Winter cereal growers planting seed this autumn, originally purchased for planting last autumn, should consider sowing it at the start of drilling windows so it goes into the best soil conditions.

That is the message from Lee Harker, seed manager for agronomy firm ProCam, who says the majority of growers will have at least some carried-over seed to plant after last year’s washout autumn, but it is easy to forget that this may not perform as well as new seed.

“Clearly, growers need to ensure the variety being planted is suited to the planned drilling date,” says Mr Harker. “But if this checks out, then definitely consider drilling over-yeared seed at the start of drilling windows, while soils are still warm and the weather kinder, to give it the best possible start.

“Over-yeared seed should also have been tested to identify its percentage germination before planting, so that seed rates can be adjusted to account for any fall-off in germination.

“In an ideal world, percentage germination should have fallen-off very little, especially since seed from the 2019 harvest was generally of good quality. But you cannot take this for granted, particularly if carried-over seed was not stored as well as it should have been. Also, even if its percentage germination is good, there is no guarantee that the vigour with which it grows away won’t be lower, which is why planting in kinder conditions is important – particularly if concerned about problems such as slugs.

“If you are having to buy-in extra seed as a top-up, don’t leave this until the last minute. Winter cereal seed will potentially be in short supply this year: only two-thirds of seed crops were planted last autumn because of the poor weather.”

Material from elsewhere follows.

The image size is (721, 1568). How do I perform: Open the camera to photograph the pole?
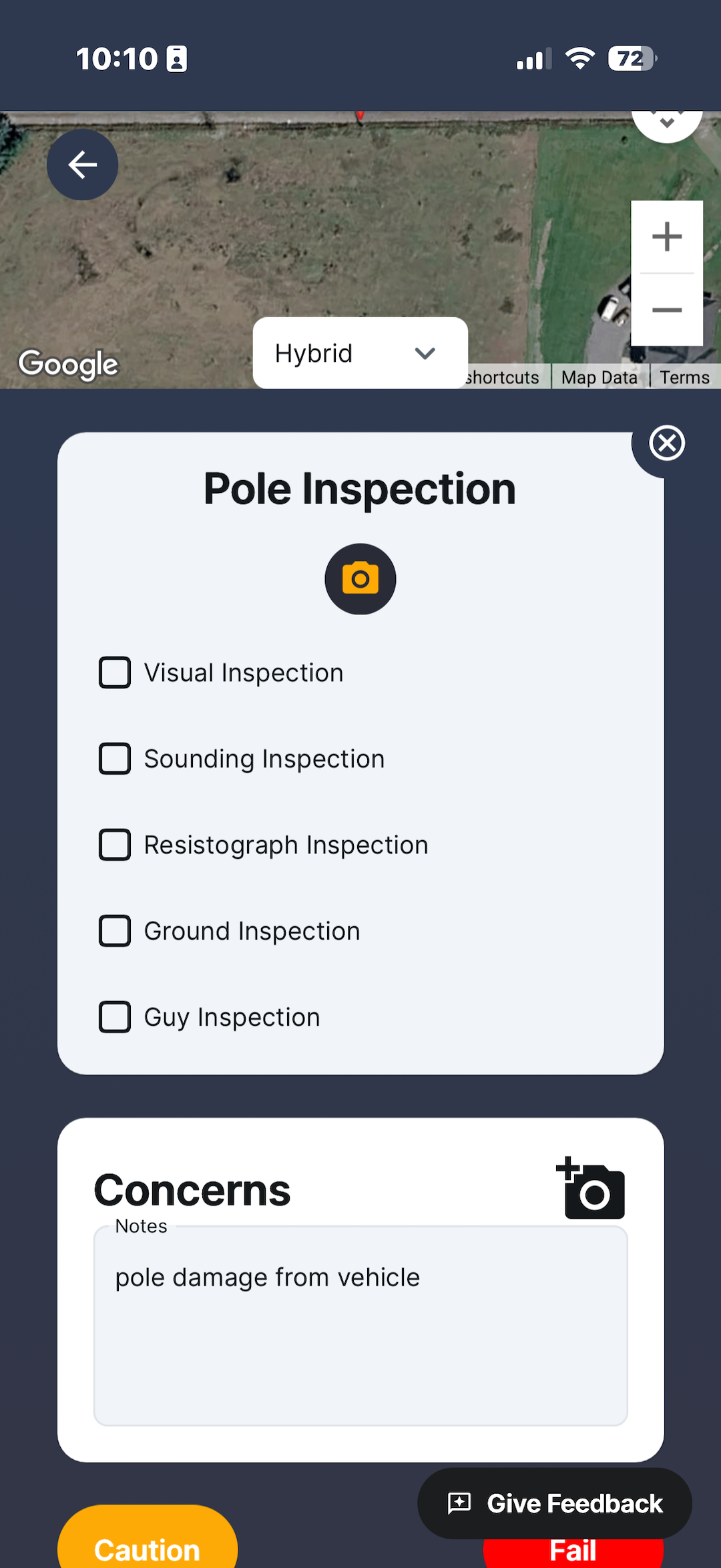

As well as considering these factors, Mr Harker says growers must also take into account how drilling date affects varieties differently. Results from ProCam trial plots have shown wide variations between varieties in percentage emergence and tiller numbers when drilled at different monthly timings.

“Just because a variety delivered the best emergence or the highest number of tillers when drilled in September didn’t mean it was still the best variety for emergence or tiller numbers when drilled later, even when seed rates were increased.

“This is significant because, even if you intend to drill early, it’s not certain the weather will let you. Therefore, it is important to know how different varieties perform so you can make allowances. Speak to your agronomist if in doubt,” he adds.